• _DATA EXCERPTS_:
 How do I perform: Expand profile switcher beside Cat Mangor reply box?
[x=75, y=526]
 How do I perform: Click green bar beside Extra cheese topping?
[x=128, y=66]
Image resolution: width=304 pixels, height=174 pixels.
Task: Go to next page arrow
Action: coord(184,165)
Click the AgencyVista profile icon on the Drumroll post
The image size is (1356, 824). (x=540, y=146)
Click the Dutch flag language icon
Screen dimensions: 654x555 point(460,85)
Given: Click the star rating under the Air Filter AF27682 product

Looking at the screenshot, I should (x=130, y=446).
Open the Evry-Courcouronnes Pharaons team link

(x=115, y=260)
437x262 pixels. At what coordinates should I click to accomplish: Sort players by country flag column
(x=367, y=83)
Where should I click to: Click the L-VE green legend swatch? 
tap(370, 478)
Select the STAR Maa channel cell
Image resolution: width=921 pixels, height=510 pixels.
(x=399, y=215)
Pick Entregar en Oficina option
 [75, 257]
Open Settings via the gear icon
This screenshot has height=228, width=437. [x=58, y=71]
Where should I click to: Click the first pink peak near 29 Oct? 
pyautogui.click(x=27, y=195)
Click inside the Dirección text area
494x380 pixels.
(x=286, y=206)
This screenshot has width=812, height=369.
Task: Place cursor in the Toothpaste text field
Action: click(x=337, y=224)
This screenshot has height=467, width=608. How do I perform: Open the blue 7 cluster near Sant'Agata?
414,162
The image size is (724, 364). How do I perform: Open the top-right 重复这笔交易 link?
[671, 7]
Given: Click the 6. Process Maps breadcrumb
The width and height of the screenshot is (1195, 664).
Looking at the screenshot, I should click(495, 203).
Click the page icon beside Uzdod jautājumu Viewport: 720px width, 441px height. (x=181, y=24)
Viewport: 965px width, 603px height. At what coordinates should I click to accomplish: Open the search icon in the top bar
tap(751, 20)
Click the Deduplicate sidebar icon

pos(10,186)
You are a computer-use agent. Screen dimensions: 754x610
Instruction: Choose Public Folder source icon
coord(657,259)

• _ASSIGNMENT_: Repeat all the lines above, keeping them exactly as they are.

• _ANSWER SPACE_:
 How do I perform: Expand profile switcher beside Cat Mangor reply box?
[x=75, y=526]
 How do I perform: Click green bar beside Extra cheese topping?
[x=128, y=66]
Image resolution: width=304 pixels, height=174 pixels.
Task: Go to next page arrow
Action: coord(184,165)
Click the AgencyVista profile icon on the Drumroll post
The image size is (1356, 824). (x=540, y=146)
Click the Dutch flag language icon
Screen dimensions: 654x555 point(460,85)
Given: Click the star rating under the Air Filter AF27682 product

Looking at the screenshot, I should (x=130, y=446).
Open the Evry-Courcouronnes Pharaons team link

(x=115, y=260)
437x262 pixels. At what coordinates should I click to accomplish: Sort players by country flag column
(x=367, y=83)
Where should I click to: Click the L-VE green legend swatch? 
tap(370, 478)
Select the STAR Maa channel cell
Image resolution: width=921 pixels, height=510 pixels.
(x=399, y=215)
Pick Entregar en Oficina option
 [75, 257]
Open Settings via the gear icon
This screenshot has height=228, width=437. [x=58, y=71]
Where should I click to: Click the first pink peak near 29 Oct? 
pyautogui.click(x=27, y=195)
Click inside the Dirección text area
494x380 pixels.
(x=286, y=206)
This screenshot has width=812, height=369.
Task: Place cursor in the Toothpaste text field
Action: click(x=337, y=224)
This screenshot has height=467, width=608. How do I perform: Open the blue 7 cluster near Sant'Agata?
414,162
The image size is (724, 364). How do I perform: Open the top-right 重复这笔交易 link?
[671, 7]
Given: Click the 6. Process Maps breadcrumb
The width and height of the screenshot is (1195, 664).
Looking at the screenshot, I should click(495, 203).
Click the page icon beside Uzdod jautājumu Viewport: 720px width, 441px height. (x=181, y=24)
Viewport: 965px width, 603px height. At what coordinates should I click to accomplish: Open the search icon in the top bar
tap(751, 20)
Click the Deduplicate sidebar icon

pos(10,186)
You are a computer-use agent. Screen dimensions: 754x610
Instruction: Choose Public Folder source icon
coord(657,259)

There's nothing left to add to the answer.